When life gave the MTA “lemons,” the MTA took them out of service.
New York City Transit President Andy Byford announced Wednesday morning that all of the new R179 subway cars have been removed from the rails for door inspections. That forced the MTA to return into service this morning( and until further notice) some of the older train cars the new models were to replace.
Bombardier, the Canadian rail company which provided the new train cars for the MTA, alerted the agency to more issues with the sleek R179 cars, flagged in 2019 for other defects.
Byford assured riders that incidents where the defect with the R179 revealed itself had not resulted in injury to commuters, but would require a thorough inspection with the help of LTK Engineering Services as an independent third-party.
“All lines are operating at normal service levels with the exception of the J/Z line, where headways have been increased by two minutes in between trains for the AM peak period, and skip-stop service suspended,” Byford said. “As documented, the MTA has identified repeated issues with Bombardier’s performance and finds this latest development unacceptable. We intend to hold the company fully accountable,” Byford said.
According to Bombardier, technicians from their company are also doing damage control on the sum 300 R179s while claiming the supplier of the door operator mechanism is at blame.
“Recently, two doors on cars in the R179 fleet at New York City Transit failed to function as intended. Our investigation shows that the doors were not properly calibrated by Kangni, the door operator supplier,” a Bombardier statement read. “We are now inspecting all of the R179 cars and, where necessary, making adjustments to ensure the safe and reliable performance of the doors for the entire fleet.”
With City Comptroller Scott Stringer deeming the defective cars as “lemons,” the latest reported defects left Byford feeling quite sour with Bombardier.
Stringer took Bombardier to task over the $600 million in taxpayer money that went toward the MTA’s contract which ended with late deliveries and structural problems.
“Last month, my office released an audit that exposed how this contract became three years behind schedule and cost taxpayers millions of additional dollars. Our investigation revealed layers of mismanagement in the MTA’s oversight of the contract — repeated failures to meet contract deadlines and requirements, poor project management and technical breakdowns, structural defects that delayed cars being put into service, and several earlier structural problems that caused some of these trains to be pulled from service,” Stringer said. “Bombardier sold us lemons.”

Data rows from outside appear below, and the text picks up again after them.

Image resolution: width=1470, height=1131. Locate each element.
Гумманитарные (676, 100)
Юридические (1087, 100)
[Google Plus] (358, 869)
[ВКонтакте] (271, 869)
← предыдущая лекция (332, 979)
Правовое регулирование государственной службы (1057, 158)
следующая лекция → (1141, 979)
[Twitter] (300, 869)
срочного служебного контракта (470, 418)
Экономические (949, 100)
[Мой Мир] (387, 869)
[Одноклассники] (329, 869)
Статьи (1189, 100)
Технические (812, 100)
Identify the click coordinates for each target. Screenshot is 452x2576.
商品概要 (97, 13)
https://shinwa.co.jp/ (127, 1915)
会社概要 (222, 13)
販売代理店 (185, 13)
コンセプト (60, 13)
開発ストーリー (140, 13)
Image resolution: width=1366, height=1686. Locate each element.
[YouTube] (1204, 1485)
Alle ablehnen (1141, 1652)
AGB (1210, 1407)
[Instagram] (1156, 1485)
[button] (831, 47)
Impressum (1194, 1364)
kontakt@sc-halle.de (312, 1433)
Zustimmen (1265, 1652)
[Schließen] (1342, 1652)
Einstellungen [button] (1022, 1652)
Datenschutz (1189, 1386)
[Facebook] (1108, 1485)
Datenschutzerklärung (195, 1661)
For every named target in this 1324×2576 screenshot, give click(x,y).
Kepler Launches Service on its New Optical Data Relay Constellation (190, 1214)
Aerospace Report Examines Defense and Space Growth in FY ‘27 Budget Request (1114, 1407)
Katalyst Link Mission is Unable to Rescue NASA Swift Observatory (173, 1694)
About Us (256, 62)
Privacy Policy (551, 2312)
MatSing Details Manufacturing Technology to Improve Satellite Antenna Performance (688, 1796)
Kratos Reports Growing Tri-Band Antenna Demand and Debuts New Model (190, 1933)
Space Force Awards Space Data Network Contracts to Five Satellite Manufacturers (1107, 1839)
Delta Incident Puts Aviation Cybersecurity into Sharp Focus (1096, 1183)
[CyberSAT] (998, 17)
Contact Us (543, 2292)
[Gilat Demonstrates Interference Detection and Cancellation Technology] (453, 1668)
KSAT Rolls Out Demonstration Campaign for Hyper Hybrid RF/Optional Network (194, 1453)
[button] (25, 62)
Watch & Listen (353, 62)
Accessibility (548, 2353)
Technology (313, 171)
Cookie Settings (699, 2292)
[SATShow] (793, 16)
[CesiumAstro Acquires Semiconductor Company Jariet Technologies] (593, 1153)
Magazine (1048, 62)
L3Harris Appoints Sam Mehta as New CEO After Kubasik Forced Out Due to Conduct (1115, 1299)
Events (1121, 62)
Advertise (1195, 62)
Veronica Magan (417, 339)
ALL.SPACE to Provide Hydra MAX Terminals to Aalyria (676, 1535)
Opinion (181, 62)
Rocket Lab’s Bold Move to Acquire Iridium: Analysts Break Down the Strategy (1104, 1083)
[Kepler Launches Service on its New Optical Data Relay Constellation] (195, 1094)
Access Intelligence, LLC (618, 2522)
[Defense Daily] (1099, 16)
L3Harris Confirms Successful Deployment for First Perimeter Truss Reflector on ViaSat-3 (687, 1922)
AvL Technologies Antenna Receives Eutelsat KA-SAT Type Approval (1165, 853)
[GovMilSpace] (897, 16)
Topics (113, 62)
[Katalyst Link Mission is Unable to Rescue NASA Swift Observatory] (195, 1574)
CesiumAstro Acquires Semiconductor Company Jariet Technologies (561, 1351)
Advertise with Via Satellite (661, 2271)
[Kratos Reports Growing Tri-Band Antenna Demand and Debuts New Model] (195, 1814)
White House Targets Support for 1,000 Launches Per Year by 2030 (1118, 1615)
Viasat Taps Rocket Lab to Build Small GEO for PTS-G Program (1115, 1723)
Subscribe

On Dec. 9, 2019, Stringer’s office also audited the 2012 contract between the MTA and Bombardier and found that the company had blown multiple deadlines on delivery of the R179 to the agency. The manufacturer was 35 months behind schedule on delivering 300 R179s to the MTA, something that was meant to take place between January 2015 and January 2017.
It gets worse.
In May, cars on the J/Z and A/C lines were found on the collision pillars of newly delivered R179 trains, though Byford did not see the problem as severe enough to remove the cars from service. The collision pillars protect operators in the event of a run-in with another train.
Before that, in January 2019, software defects cause train cars that had been delivered to be taken out of service to which Byford said the future of the relationship between MTA and Bombardier was on thin ice.
Bombardier did not return a request for comment before the time of publication.